Le Ça se termine avec nous Le drame est une poupée russe : une guerre de relations publiques sur une guerre de relations publiques. Quelles que soient les tensions sur le plateau, Justin Baldoni a aggravé la situation en engageant l'équipe de relations publiques de crise de Melissa Nathan pour faire campagne contre Blake Lively. Finalement, l'équipe de Blake Lively est passée à l'offensive avec une plainte déposée dans le New York Times. Alors que les procès s’accumulent, les avocats des deux camps continuent de mener une guerre de relations publiques tout en dénonçant sérieusement la presse.
Baldoni travaille avec Bryan Freedman, l'avocat autoproclamé « pitbull » des stars dont la liste de clients comprend des personnalités controversées telles que Kevin Spacey, Tucker Carlson et Chris Cuomo. L'émission NewsNation de Cuomo a servi de plate-forme à l'une des dernières parades de Freedman. « Nous allons prendre ce que les jeunes enfants appellent des reçus, et nous allons prendre ces messages texte et nous allons les diffuser au public », a déclaré l'avocat dans l'épisode de lundi (via Date limite). « Et nous le faisons au moment où nous parlons, et nous l'avons fait, et ce que vous commencez à voir, c'est que vous commencez à voir un revirement complet dans cette histoire, et vous commencez à voir un revirement, parce que les gens se demandent, est-ce vrai ou pas ?

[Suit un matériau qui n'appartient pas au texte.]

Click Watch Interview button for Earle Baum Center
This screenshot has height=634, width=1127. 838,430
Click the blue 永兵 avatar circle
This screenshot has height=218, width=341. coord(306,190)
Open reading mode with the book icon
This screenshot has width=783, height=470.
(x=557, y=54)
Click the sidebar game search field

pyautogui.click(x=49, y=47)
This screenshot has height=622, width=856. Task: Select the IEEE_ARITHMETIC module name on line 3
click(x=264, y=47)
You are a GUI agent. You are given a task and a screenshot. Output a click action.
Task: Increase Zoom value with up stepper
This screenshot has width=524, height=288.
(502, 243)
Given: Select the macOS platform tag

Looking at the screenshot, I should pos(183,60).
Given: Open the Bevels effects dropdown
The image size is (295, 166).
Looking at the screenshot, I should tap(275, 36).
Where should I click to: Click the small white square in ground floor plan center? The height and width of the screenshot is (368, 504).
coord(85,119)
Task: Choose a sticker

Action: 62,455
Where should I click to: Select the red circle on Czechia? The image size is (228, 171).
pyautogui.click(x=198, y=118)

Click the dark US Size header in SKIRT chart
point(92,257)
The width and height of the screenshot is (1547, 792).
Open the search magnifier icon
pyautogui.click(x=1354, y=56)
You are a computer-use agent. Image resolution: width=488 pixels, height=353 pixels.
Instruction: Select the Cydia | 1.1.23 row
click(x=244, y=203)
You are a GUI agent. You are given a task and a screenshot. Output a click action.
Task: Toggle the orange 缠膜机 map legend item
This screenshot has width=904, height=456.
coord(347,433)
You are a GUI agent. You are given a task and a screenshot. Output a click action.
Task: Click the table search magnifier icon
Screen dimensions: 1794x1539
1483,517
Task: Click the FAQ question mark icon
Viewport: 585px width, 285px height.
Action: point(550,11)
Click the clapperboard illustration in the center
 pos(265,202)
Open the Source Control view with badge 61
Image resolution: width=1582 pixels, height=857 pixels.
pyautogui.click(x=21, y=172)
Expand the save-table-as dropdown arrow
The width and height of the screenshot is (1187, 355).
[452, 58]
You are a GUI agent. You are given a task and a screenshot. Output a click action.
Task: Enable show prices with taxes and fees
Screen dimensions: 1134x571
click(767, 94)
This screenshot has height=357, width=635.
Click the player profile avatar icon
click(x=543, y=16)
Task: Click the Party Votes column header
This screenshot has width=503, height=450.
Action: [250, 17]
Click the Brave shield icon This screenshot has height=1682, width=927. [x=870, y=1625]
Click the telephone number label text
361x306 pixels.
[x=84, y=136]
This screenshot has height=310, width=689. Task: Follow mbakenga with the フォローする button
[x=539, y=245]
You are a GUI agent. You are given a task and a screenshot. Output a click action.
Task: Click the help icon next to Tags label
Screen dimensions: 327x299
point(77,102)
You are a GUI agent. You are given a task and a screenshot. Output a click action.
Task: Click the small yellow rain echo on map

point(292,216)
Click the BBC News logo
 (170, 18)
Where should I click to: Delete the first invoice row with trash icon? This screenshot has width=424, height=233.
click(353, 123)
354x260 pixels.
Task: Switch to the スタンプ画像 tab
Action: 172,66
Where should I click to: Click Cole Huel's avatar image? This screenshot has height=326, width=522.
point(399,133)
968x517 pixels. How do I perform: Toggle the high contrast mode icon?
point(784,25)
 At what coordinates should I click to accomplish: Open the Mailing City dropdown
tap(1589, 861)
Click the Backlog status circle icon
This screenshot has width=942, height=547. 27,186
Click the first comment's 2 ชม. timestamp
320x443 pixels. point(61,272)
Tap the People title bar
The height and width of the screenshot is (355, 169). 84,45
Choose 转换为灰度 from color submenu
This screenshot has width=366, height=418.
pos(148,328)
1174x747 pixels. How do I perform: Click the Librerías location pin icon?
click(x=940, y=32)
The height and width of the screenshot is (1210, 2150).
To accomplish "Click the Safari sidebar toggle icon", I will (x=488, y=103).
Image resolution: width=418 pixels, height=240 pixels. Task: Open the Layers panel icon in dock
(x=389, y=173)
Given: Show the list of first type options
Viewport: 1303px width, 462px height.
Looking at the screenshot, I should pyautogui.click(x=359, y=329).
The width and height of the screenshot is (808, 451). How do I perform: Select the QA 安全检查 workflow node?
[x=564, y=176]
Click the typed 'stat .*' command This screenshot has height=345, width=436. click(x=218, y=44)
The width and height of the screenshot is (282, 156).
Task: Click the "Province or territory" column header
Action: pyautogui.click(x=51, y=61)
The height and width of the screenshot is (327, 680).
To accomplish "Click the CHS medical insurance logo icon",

L'équipe de Lively, qui comprend des avocats basés à Los Angeles Manatt, Phelps & Phillips et Willkie Farr & Gallagher, basés à New York, sont revenus lundi soir avec une longue déclaration en réponse (via Personnes) :
« MS. Le litige fédéral intenté par Lively devant le district sud de New York implique de graves allégations de harcèlement sexuel et de représailles, étayées par des faits concrets. Il ne s'agit pas d'une « querelle » résultant de « différences créatrices » ou d'une situation de type « il a dit/elle a dit ». Comme allégué dans la plainte de Mme Lively, et comme nous le prouverons dans le cadre d'un litige, Wayfarer (Studios) et ses associés se sont livrés à des activités illégales de représailles contre Mme Lively pour avoir simplement tenté de se protéger et de protéger les autres sur un plateau de tournage. Et leur réponse au procès a été de lancer davantage d'attaques contre Mme Lively depuis son dépôt.
Le harcèlement sexuel et les représailles sont illégaux sur tous les lieux de travail et dans tous les secteurs. Une tactique classique pour détourner l'attention des allégations de ce type de mauvaise conduite consiste à « blâmer la victime » en suggérant qu'elle a provoqué le comportement, qu'elle l'a provoqué, qu'elle a mal compris les intentions ou qu'elle a même menti. Une autre tactique classique consiste à inverser la victime et le délinquant et à suggérer que le délinquant est en réalité la victime. Ces concepts normalisent et banalisent les allégations de faute grave.
Plus important encore, les déclarations dans les médias ne constituent pas une défense contre les réclamations juridiques de Mme Lively. Nous continuerons de poursuivre ses réclamations devant la Cour fédérale, où c’est l’État de droit qui détermine qui l’emporte, et non les hyperboles et les menaces. »
Comme vous pouvez l'imaginer (étant donné tout ce qui s'est passé ici jusqu'à présent), Freedman avait plus à dire sur que. « Il est douloureusement ironique que Blake Lively accuse Justin Baldoni d'utiliser les médias comme une arme alors que sa propre équipe a orchestré cette attaque brutale en envoyant le New York Times des documents grossièrement édités avant même de déposer la plainte », a-t-il déclaré dans une déclaration à Date limite. « Nous publions toutes les preuves qui montreront un schéma d'intimidation et de menaces de reprise du film. Rien de tout cela ne sera une surprise car, conformément à son comportement passé, Blake Lively a utilisé d'autres personnes pour communiquer ces menaces et l'intimider pour obtenir ce qu'elle voulait. Nous avons tous les reçus et plus encore.
Cela nous amène au dernier joueur de ce jeu, Le New York Times. Baldoni poursuit le journal pour diffamation suite à l'histoire de la plainte fédérale de Lively. Mais le New York Times tient la ligne. « M. Baldoni, Wayfarer et les autres sujets ont choisi de ne pas avoir de conversation avec le Times ni de répondre à des messages texte ou à des documents spécifiques et ont plutôt envoyé par courrier électronique une réponse commune, qui a été publiée dans son intégralité », a déclaré le communiqué. Fois a déclaré dans sa propre déclaration (via Date limite). « En outre, ils ont envoyé leur réponse à Le Fois à 23 h 16 HE le 20 décembre, et non à 2 h 16 HE le 21 décembre comme l'indique la plainte. Nous prévoyons de nous défendre vigoureusement contre ce procès.